What does the example mean by using the third field "email" as a key in a dictionary?

" Since our CSV’s first line calls the third field in our CSV “ Email “, we can use that as the key in each row of our DictReader."

I’m having trouble understanding what the above quotation means.

How is the first line calling the third field?

In the solution no key arguments are specified for DictReader:

cool_csv_dict = csv.DictReader(cool_csv_file)

Hi, @petercook0108566555 Don’t worry about the word “call.” That sentence could be re-written:

Since our CSV’s first line identifies the third field in our CSV “ Email “, we can use that as the key in each row of our DictReader.

If you print out the original file:

with open('cool_csv.csv') as cool_csv_file:
  for line in cool_csv_file:
    print(line.strip())

You will see:

Cool Name,Cool Birthday,Cool Fact  
Trevor Torres,03-09-08,Has never been out of the country.
Crystal Ellis,17-11-06,Published a small biography on a local legend.
... etc.

That first line, Cool Name,Cool Birthday,Cool Fact , is the header line, used by csv.DictReader to obtain the keys for its output dictionaries.

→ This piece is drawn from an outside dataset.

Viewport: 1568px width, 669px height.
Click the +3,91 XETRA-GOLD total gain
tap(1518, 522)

So “Cool Fact” is actually the header or field name that we’re interested in, and that is what is used in the solution:

  for row in cool_csv_dict:
    print(row['Cool Fact'])

Entirely optional below this line:


You can further investigate what’s going on:

with open('cool_csv.csv') as cool_csv_file:
  cool_csv_dict = csv.DictReader(cool_csv_file)
  print(cool_csv_dict)

Output:

<csv.DictReader object at 0x7f941b527748>

Hmm, not too useful. What’s inside that object?

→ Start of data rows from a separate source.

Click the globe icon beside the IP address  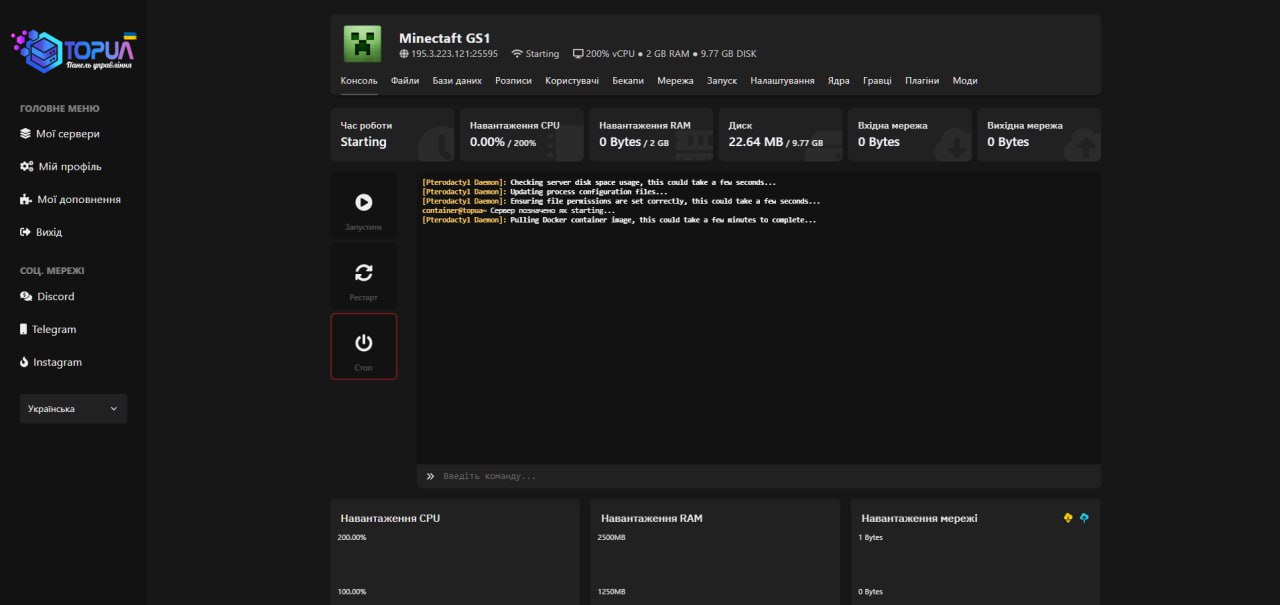click(404, 54)
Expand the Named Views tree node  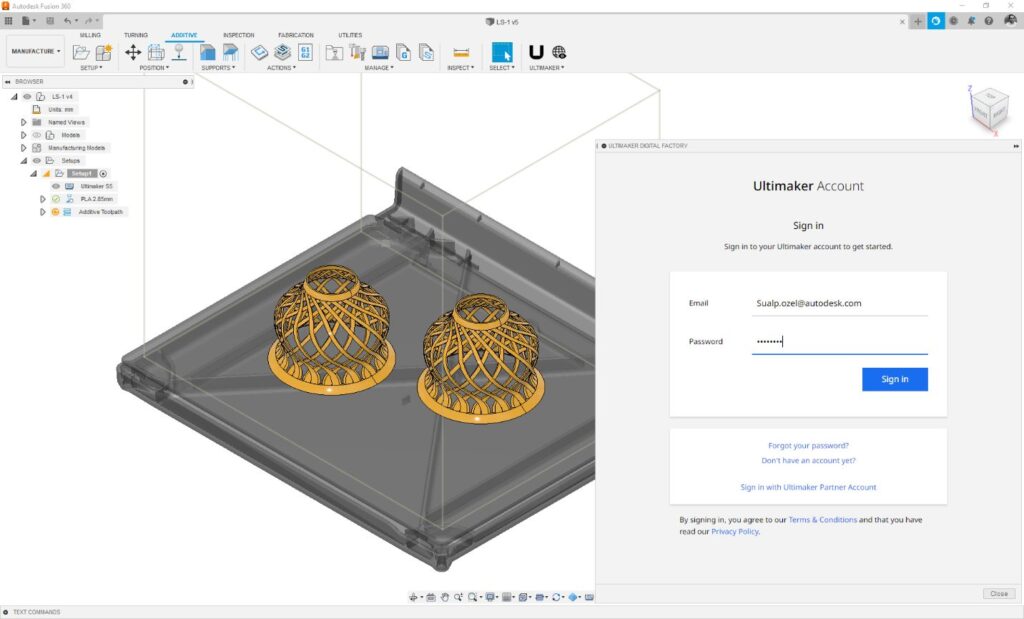(24, 122)
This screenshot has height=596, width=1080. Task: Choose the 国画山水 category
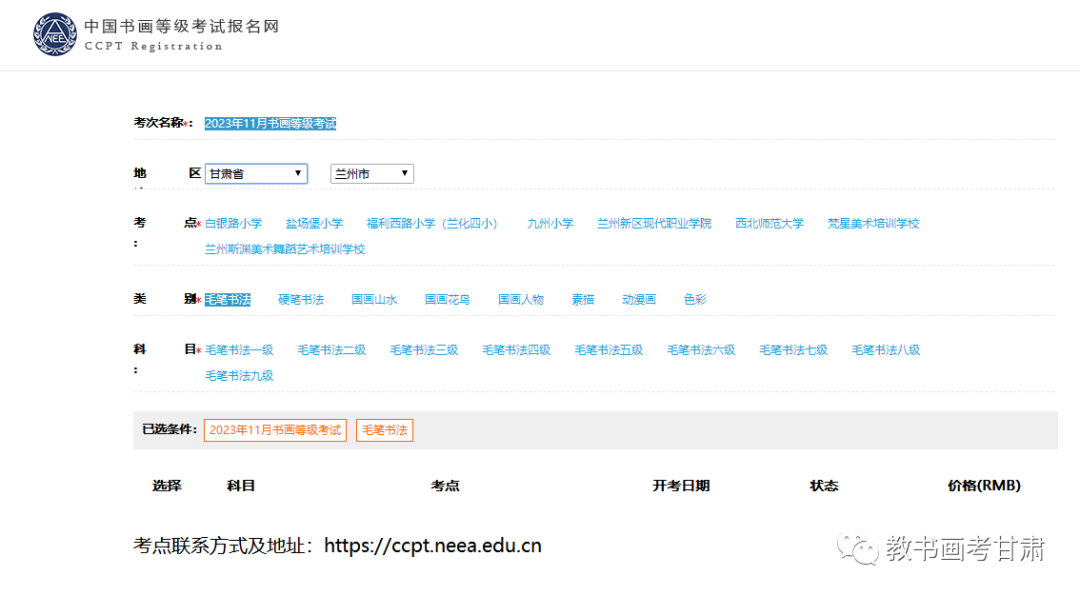(x=374, y=300)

with open('cool_csv.csv') as cool_csv_file:
  cool_csv_dict = csv.DictReader(cool_csv_file)  )
  for row in cool_csv_dict:
    print(row)

Output:

OrderedDict([('Cool Name', 'Trevor Torres'), ('Cool Birthday', '03-09-08'), ('Cool Fact', 'Has never been out of the country.')])
OrderedDict([('Cool Name', 'Crystal Ellis'), ('Cool Birthday', '17-11-06'), ('Cool Fact', 'Published a small biography on a local legend.')])
... etc.

Well! That’s a bit strange! We haven’t covered the OrderedDict type, but if you look at it a bit, you will see that each entry is a list of tuples, and that each tuple looks like a key:value pair from a conventional dictionary, the final key being “Cool Fact” in each case.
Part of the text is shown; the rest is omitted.